Some Things I’m Pretty Sure About
I increasingly don’t believe in gurus, in any field. Everyone puts their pants on one leg at a time and is susceptible to the same derailing faults as everyone else.
Innovation and economics can be miles apart. Twitter directly influences geopolitics between nuclear states and is worth half as much as Progressive Auto Insurance.
Investing is one of the simplest fields run by people who believe in their souls that they’ll do better if they make it more complicated.
Few superpowers are as super as the ability to change your mind. It is so much easier to fool yourself into believing a falsehood than admit a mistake.
Successful investing is having everyone agree with you … later. That means you can’t “ignore the noise” forever. Your success relies on getting the noise, the idiots, and the gamblers to eventually see eye to eye with your thesis.
Some of the richest people are the worst money managers I’ve seen. When money loses the power of scarcity you stop caring about leaks that are meaningful when you’re poorer. And when your life gets complicated you’re more likely to outsource decisions to middlemen who may not have your best interest at heart. It’s an overlooked irony. “Enough money to care but not enough to not care” is the sweet spot for management.
The largest business line items are employee compensation and an attachment to sunk costs.
Most snake oil salesmen believe in their snake oil, because the intersection of needing a paycheck and needing to look yourself in the mirror with pride can be stronger than reason. To paraphrase Kahneman, it’s easier to recognize other people’s flaws than your own.
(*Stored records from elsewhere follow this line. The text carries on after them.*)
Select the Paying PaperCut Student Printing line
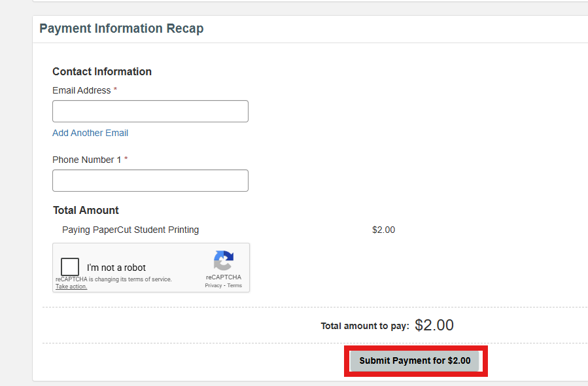The image size is (588, 386). click(130, 230)
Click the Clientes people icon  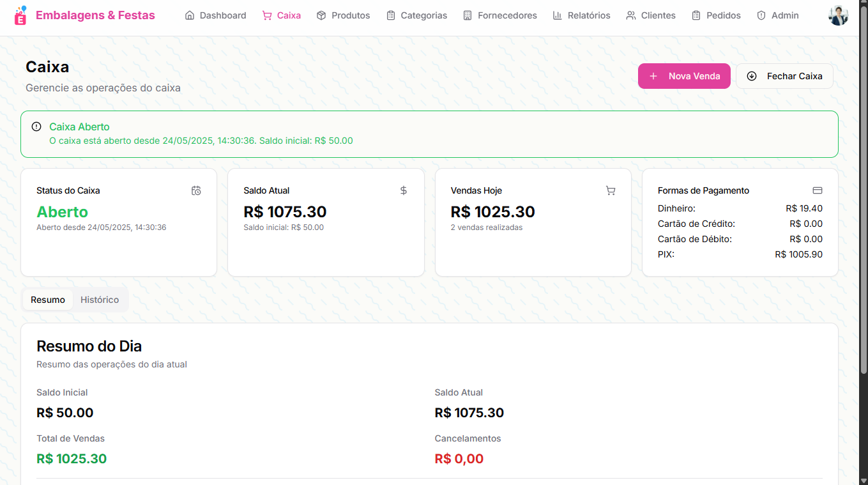(631, 15)
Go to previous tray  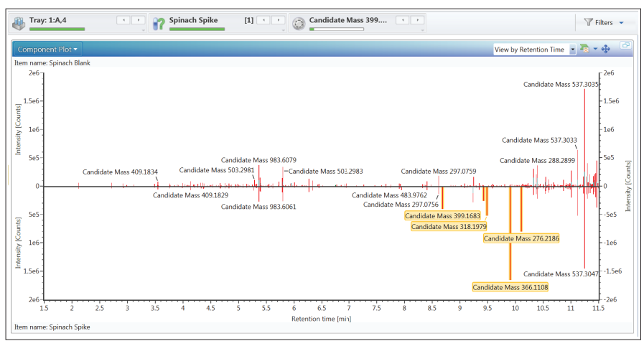(x=123, y=19)
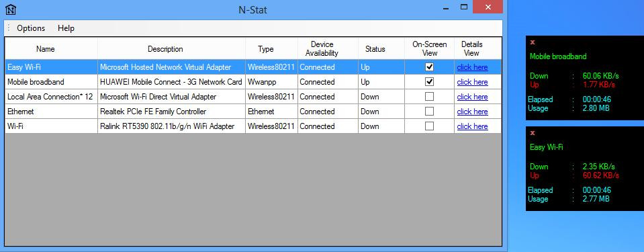Uncheck On-Screen View for Easy Wi-Fi
This screenshot has height=252, width=644.
tap(429, 67)
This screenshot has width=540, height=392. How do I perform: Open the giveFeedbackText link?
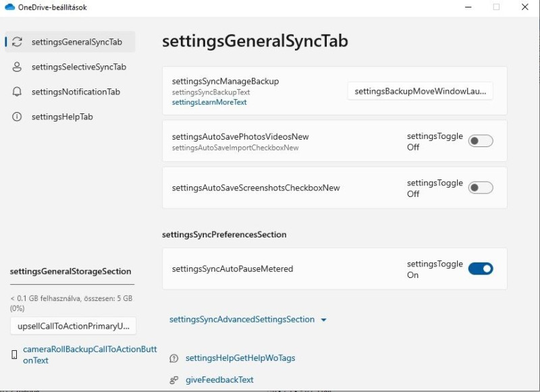tap(219, 380)
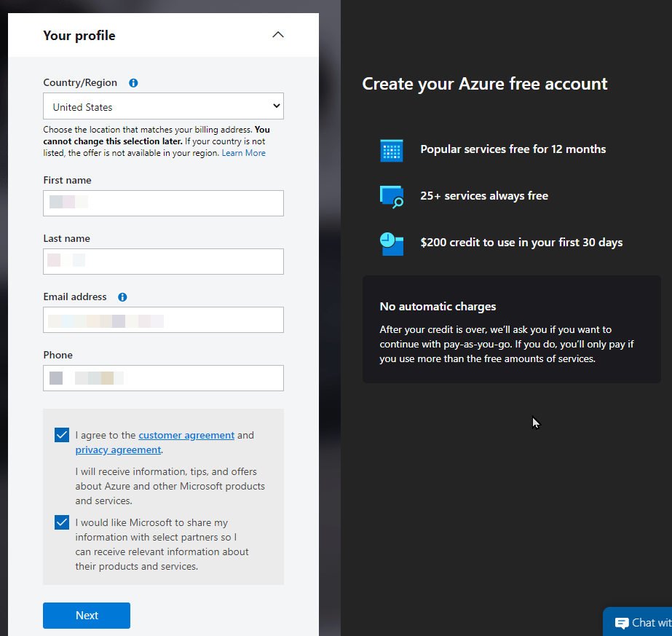Collapse the Your profile section chevron

pyautogui.click(x=278, y=35)
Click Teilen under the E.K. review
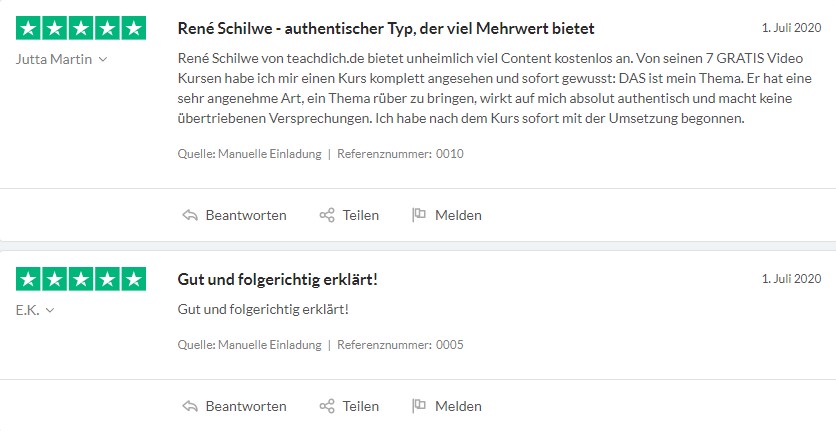The height and width of the screenshot is (431, 836). [x=360, y=406]
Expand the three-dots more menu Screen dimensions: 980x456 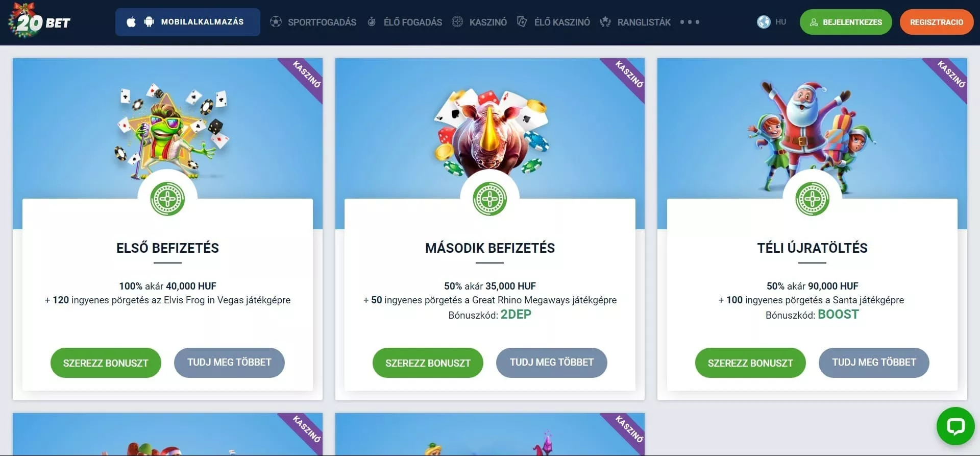point(690,22)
Things that cause permanent blindness: Luck attributed to skill; Losses that cause a lifestyle downgrade or fewer career options; Unshakeable political beliefs that influence investment decisions; Building a reputation on a single belief that you can’t distance yourself from.
The biggest social problems are opioids, student debt, media distrust, and affordable housing. These are generation-defining issues whose economic incentive to solve is dwarfed by the harm they cause.
Tell people what they want to hear and you can be wrong indefinitely without penalty. Confirmation is in much higher demand than information.
Some things that look unsustainable are new breakthroughs that don’t apply to past trends. Every new industry fits this description. Many market trends do, too. But it’s safer to call something a bubble than predict a new trend because bubbles threaten careers while cheering new ideas makes you look like an aloof salesman.
The same traits needed for outlier success are the same traits that increase the odds of failure. The line between bold and reckless is thin. So be careful blindly praising successes or criticizing failures, as they often made similar decisions with slightly different levels of luck.
Many people are pessimistic with their words but optimistic with their actions. If you say the world is going to hell but still invest in stocks, the latter is probably a more genuine feeling.